→ Information supplied
*** Begin section ***
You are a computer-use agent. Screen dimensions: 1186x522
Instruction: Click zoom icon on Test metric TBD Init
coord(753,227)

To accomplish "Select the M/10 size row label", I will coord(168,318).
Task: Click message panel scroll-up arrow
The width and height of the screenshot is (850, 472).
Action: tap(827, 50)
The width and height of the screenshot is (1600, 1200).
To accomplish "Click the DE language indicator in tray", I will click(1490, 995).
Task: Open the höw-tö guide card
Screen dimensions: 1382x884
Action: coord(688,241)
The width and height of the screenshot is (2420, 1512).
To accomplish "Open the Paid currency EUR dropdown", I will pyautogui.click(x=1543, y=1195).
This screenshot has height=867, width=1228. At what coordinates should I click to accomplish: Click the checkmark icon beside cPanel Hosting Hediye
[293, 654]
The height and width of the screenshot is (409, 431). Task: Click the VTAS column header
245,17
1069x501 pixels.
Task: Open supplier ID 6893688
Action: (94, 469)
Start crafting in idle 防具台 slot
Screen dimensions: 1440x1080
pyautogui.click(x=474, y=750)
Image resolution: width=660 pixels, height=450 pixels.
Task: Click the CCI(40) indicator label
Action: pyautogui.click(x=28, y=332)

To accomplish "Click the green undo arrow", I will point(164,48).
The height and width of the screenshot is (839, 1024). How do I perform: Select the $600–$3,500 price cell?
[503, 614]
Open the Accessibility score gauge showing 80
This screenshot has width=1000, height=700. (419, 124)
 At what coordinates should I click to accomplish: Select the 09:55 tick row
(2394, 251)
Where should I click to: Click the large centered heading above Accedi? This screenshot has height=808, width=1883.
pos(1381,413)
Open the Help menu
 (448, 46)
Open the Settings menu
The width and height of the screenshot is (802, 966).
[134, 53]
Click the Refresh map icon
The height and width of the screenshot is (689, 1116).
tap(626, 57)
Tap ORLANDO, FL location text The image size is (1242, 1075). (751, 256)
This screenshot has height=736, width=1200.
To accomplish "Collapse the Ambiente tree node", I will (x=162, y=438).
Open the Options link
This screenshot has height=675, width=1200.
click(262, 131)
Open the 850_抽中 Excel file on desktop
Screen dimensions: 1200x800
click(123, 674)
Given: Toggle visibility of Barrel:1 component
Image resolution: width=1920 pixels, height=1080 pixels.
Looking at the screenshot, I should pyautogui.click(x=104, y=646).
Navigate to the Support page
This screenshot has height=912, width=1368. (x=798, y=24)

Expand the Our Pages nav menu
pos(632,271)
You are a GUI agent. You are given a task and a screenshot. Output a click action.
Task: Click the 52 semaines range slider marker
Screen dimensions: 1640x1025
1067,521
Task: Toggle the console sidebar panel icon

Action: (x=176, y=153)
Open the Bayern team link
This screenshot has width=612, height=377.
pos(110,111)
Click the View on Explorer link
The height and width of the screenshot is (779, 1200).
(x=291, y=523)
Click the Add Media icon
*** End section ***
→ About this exercise
Transcribe the material in full, exactly as it is given.

→ Exercise answer
You are a computer-use agent. Screen dimensions: 1186x522
Instruction: Click zoom icon on Test metric TBD Init
coord(753,227)

To accomplish "Select the M/10 size row label", I will coord(168,318).
Task: Click message panel scroll-up arrow
The width and height of the screenshot is (850, 472).
Action: tap(827, 50)
The width and height of the screenshot is (1600, 1200).
To accomplish "Click the DE language indicator in tray", I will click(1490, 995).
Task: Open the höw-tö guide card
Screen dimensions: 1382x884
Action: coord(688,241)
The width and height of the screenshot is (2420, 1512).
To accomplish "Open the Paid currency EUR dropdown", I will pyautogui.click(x=1543, y=1195).
This screenshot has height=867, width=1228. At what coordinates should I click to accomplish: Click the checkmark icon beside cPanel Hosting Hediye
[293, 654]
The height and width of the screenshot is (409, 431). Task: Click the VTAS column header
245,17
1069x501 pixels.
Task: Open supplier ID 6893688
Action: (94, 469)
Start crafting in idle 防具台 slot
Screen dimensions: 1440x1080
pyautogui.click(x=474, y=750)
Image resolution: width=660 pixels, height=450 pixels.
Task: Click the CCI(40) indicator label
Action: pyautogui.click(x=28, y=332)

To accomplish "Click the green undo arrow", I will point(164,48).
The height and width of the screenshot is (839, 1024). How do I perform: Select the $600–$3,500 price cell?
[503, 614]
Open the Accessibility score gauge showing 80
This screenshot has width=1000, height=700. (419, 124)
 At what coordinates should I click to accomplish: Select the 09:55 tick row
(2394, 251)
Where should I click to: Click the large centered heading above Accedi? This screenshot has height=808, width=1883.
pos(1381,413)
Open the Help menu
 (448, 46)
Open the Settings menu
The width and height of the screenshot is (802, 966).
[134, 53]
Click the Refresh map icon
The height and width of the screenshot is (689, 1116).
tap(626, 57)
Tap ORLANDO, FL location text The image size is (1242, 1075). (751, 256)
This screenshot has height=736, width=1200.
To accomplish "Collapse the Ambiente tree node", I will (x=162, y=438).
Open the Options link
This screenshot has height=675, width=1200.
click(262, 131)
Open the 850_抽中 Excel file on desktop
Screen dimensions: 1200x800
click(123, 674)
Given: Toggle visibility of Barrel:1 component
Image resolution: width=1920 pixels, height=1080 pixels.
Looking at the screenshot, I should pyautogui.click(x=104, y=646).
Navigate to the Support page
This screenshot has height=912, width=1368. (x=798, y=24)

Expand the Our Pages nav menu
pos(632,271)
You are a GUI agent. You are given a task and a screenshot. Output a click action.
Task: Click the 52 semaines range slider marker
Screen dimensions: 1640x1025
1067,521
Task: Toggle the console sidebar panel icon

Action: (x=176, y=153)
Open the Bayern team link
This screenshot has width=612, height=377.
pos(110,111)
Click the View on Explorer link
The height and width of the screenshot is (779, 1200).
(x=291, y=523)
Click the Add Media icon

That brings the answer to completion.